To do: Write out the stretch of lines below that begins at the line with "Screen dimensions: 728x584" and ends at the line with "Click the Vision eye icon in panel header", including both, exactly as given and nothing more.

*** Data for this exercise ***

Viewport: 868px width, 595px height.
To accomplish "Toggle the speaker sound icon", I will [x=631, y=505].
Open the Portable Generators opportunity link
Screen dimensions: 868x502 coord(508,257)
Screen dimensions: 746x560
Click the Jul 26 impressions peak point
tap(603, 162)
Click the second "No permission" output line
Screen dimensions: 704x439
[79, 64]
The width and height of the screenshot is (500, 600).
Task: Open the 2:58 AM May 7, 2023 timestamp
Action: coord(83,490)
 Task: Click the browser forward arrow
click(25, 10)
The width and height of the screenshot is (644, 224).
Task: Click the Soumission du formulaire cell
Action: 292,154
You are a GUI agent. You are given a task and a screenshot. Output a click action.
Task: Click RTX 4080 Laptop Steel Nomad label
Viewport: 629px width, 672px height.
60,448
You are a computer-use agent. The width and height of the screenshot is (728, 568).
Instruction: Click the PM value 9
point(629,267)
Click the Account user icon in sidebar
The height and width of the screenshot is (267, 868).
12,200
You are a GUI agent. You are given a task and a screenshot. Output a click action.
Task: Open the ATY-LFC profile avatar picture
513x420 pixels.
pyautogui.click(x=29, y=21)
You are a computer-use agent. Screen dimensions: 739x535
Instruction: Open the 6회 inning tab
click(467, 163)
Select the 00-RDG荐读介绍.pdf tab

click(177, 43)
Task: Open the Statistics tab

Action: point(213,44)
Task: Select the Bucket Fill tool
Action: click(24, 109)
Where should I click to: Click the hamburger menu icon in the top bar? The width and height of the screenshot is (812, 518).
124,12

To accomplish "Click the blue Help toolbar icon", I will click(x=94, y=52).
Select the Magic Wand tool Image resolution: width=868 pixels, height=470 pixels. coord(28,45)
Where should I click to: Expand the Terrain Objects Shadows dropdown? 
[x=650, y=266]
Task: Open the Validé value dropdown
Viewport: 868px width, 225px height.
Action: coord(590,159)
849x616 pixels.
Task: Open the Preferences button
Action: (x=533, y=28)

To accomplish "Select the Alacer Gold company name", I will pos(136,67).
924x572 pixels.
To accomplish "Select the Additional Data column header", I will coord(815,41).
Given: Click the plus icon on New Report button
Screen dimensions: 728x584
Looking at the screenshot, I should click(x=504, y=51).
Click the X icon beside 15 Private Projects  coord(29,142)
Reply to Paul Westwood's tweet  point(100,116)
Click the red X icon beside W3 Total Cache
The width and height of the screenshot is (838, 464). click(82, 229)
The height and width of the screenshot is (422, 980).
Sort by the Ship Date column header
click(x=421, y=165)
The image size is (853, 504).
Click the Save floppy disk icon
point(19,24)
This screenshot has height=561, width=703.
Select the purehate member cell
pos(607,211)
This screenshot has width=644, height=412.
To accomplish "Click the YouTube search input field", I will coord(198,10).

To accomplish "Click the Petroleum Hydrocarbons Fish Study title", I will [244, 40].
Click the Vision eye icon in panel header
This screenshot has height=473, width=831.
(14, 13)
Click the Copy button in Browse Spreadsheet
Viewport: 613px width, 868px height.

***

Your solution:
Screen dimensions: 728x584
Looking at the screenshot, I should click(x=504, y=51).
Click the X icon beside 15 Private Projects  coord(29,142)
Reply to Paul Westwood's tweet  point(100,116)
Click the red X icon beside W3 Total Cache
The width and height of the screenshot is (838, 464). click(82, 229)
The height and width of the screenshot is (422, 980).
Sort by the Ship Date column header
click(x=421, y=165)
The image size is (853, 504).
Click the Save floppy disk icon
point(19,24)
This screenshot has height=561, width=703.
Select the purehate member cell
pos(607,211)
This screenshot has width=644, height=412.
To accomplish "Click the YouTube search input field", I will coord(198,10).

To accomplish "Click the Petroleum Hydrocarbons Fish Study title", I will [244, 40].
Click the Vision eye icon in panel header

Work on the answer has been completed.